<<<<

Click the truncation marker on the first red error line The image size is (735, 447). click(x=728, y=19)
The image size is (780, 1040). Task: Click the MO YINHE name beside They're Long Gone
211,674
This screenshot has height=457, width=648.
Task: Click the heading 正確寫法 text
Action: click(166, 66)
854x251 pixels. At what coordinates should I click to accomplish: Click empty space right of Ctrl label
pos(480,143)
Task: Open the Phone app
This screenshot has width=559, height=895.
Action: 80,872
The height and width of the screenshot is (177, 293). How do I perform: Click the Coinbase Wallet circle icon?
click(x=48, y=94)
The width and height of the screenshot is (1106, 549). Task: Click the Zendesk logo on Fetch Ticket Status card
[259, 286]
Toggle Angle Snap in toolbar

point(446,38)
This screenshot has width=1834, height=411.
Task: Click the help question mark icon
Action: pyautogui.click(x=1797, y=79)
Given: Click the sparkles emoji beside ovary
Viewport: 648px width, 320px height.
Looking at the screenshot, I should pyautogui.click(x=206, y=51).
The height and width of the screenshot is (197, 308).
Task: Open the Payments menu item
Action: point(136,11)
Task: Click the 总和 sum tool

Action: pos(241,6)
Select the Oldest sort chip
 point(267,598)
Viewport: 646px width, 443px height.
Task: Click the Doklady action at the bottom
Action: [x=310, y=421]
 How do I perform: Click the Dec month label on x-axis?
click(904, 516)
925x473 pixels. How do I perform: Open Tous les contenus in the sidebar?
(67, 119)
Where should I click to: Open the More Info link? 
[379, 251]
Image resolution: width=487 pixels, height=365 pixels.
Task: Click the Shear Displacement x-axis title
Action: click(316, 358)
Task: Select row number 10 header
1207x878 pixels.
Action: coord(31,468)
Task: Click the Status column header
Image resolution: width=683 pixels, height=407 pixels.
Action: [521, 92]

>>>>

Show each line from the material above where the string "header" can be found.

EXERCISE SOLUTION -
Task: Select row number 10 header
Task: Click the Status column header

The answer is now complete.